Chikayoshi Yatomi

Extension Characteristic of an Interface Crack between Dissimilar Isotropic Elastic Material with Various Modulus Ratios

Subject to an inclined load, we obtain the energy release rate for interface cracks in an isotropic elastic material with various modulus ratios. The energy release rate is calculated by the path independent E-integral using the finite element method with a singular element. In the finite element analysis, we impose avoiding the overlap of the extended crack, which may occur in the large angle kinking. Under the maximum energy release rate criterion, we examine the extension behavior of the interface cracks.

On the Examination of the Strong Discontinuity Analysis for a Kinking Discontinuous Surface.

The purpose of this paper is to examine the accuracy of the analysis of the strong discontinuity with a kinking discontinuous surface. We first examine the path independent J-integral and the E-integral formula for a damage model with a kinking cohesive region. As a result, we find that the strong discontinuity analysis based on the E-integral has a high accuracy in view of the energy release rate even when the discontinuous surface kinks.

On the Energy Release Rate of a Crack with a Parallel Interacting Crack.

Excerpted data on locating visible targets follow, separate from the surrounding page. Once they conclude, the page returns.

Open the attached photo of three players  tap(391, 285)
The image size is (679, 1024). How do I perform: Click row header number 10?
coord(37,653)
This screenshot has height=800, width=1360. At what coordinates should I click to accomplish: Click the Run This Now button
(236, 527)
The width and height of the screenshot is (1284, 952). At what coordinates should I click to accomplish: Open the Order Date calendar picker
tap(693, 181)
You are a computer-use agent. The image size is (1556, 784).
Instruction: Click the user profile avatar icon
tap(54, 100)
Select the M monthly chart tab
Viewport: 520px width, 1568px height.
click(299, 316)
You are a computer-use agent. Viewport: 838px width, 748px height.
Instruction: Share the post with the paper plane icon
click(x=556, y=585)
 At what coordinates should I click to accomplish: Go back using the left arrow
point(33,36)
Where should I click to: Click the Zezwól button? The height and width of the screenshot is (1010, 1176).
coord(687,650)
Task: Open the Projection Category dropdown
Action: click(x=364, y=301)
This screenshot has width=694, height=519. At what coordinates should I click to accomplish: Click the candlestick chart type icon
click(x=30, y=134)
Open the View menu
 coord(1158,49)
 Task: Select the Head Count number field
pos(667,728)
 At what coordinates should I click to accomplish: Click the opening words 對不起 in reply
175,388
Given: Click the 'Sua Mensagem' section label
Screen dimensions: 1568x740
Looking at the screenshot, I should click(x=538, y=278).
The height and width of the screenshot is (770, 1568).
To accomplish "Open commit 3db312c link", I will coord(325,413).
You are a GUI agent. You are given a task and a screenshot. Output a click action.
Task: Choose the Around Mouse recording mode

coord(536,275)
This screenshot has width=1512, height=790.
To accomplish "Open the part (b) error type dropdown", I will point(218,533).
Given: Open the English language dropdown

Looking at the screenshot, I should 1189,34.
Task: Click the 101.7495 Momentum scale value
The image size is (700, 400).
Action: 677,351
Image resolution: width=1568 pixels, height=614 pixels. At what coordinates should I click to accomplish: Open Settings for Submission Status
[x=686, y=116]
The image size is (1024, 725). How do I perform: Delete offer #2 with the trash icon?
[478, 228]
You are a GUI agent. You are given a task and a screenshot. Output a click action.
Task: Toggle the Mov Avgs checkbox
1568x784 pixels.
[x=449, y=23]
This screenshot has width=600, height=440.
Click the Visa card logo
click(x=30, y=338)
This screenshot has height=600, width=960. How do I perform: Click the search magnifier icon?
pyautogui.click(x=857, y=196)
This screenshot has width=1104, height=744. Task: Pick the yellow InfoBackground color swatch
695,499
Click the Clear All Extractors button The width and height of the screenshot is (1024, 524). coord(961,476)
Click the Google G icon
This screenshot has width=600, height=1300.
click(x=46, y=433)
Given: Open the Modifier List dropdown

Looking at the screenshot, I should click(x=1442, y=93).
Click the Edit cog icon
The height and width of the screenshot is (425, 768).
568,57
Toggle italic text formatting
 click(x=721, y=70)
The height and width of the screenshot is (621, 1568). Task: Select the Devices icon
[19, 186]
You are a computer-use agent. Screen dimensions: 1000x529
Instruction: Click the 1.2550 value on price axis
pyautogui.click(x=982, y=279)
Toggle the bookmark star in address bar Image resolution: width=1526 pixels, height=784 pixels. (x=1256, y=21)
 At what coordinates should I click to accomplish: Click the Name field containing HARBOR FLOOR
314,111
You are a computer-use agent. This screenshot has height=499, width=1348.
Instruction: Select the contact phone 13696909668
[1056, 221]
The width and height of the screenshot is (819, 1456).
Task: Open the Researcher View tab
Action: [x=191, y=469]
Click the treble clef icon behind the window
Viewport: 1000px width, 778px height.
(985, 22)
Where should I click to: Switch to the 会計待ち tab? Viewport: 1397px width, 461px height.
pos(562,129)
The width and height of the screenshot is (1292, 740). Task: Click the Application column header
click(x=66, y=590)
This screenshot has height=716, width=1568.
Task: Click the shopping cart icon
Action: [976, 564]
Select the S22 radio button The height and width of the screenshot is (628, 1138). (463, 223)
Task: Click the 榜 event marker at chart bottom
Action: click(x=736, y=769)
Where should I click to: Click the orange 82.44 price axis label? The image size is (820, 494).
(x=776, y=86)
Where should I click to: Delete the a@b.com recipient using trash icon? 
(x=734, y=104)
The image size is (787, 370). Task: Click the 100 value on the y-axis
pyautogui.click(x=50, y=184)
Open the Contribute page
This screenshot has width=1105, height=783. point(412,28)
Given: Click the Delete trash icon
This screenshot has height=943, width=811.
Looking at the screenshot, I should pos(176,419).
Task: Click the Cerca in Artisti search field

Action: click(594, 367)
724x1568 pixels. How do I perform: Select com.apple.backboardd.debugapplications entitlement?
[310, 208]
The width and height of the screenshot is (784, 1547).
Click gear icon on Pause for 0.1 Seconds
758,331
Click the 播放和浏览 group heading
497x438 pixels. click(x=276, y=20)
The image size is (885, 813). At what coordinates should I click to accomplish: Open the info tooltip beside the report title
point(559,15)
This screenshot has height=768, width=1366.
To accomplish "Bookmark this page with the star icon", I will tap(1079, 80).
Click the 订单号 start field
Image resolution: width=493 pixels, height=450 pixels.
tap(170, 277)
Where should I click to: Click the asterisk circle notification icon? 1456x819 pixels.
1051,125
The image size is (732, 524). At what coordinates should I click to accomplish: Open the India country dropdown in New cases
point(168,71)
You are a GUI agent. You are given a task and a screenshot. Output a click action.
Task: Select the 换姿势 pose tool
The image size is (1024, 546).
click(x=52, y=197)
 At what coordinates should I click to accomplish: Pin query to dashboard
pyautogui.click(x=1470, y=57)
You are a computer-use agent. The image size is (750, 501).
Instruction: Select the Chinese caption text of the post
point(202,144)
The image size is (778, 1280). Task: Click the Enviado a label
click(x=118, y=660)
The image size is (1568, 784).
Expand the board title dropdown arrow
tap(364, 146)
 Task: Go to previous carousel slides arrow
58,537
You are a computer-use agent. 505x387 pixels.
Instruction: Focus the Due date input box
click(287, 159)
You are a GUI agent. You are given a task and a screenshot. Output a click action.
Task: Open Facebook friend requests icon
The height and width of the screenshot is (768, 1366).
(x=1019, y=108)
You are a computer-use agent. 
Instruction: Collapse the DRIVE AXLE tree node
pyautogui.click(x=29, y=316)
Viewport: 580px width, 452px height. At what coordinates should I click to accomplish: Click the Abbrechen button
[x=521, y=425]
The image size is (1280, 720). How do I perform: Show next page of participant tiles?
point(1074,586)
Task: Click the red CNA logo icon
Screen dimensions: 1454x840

In this paper, we investigate crack extension behaviors for a linear elastic body with a parallel interacting crack at the neighborhood of the main crack tip. We compute the energy release rate for all the crack tips at the onset of a main crack kinking : E integral is path independent even for a path containing a kinking crack tip and/or the interacting crack tips ; however, for such cases, the well-known J-integral is not path independent. As a result, assuming the isotropy of fracture toughness of the body and judging from the criterion based on the energy release rate, we find that there exist the relative positions of the interacting crack which promote or interrupt the straight extension of the main crack and which make the main crack jump to an extension of an interacting crack.

Numerical Analysis for the Energy Release Rate of Crack in Anisotropic Body under Combined Loadings.

For a crack in an anisotropic elastic body subjected to remote inclined load under a plane stress condition, the energy release rate at the onset of crack kinking is analyzed by numerical analysis. The analysis is based on the path-independent E-integral using the finite element method. The E-integral gives the energy release rate at the onset of crack kinking for hyperelastic bodies. The eight-noded and six-noded isoparametric finite elements are used and the integral paths lie along the sides of the finite element. The numerical integration of the E-integral formula can be evaluated directly by using the nodal forces and nodal displacements. After the path independency is examined in an isotropic elastic body subjected to the remote constant tension stress, it is shown that the results for inclined loads agree very well with the results by Wu (1978). For the anisotropic bodies, in the cases of different planes of symmetry, the energy release rate is computed first under the perpendicular loading to the carck surface and then under the inclined loading. For the former, the results agree well with the perturbation solutions by Gao and Chiu (1992). For the inclined load, the direction of the maximum energy release rate is more sensitive to the direction of loading than the direction of the plane of symmetry.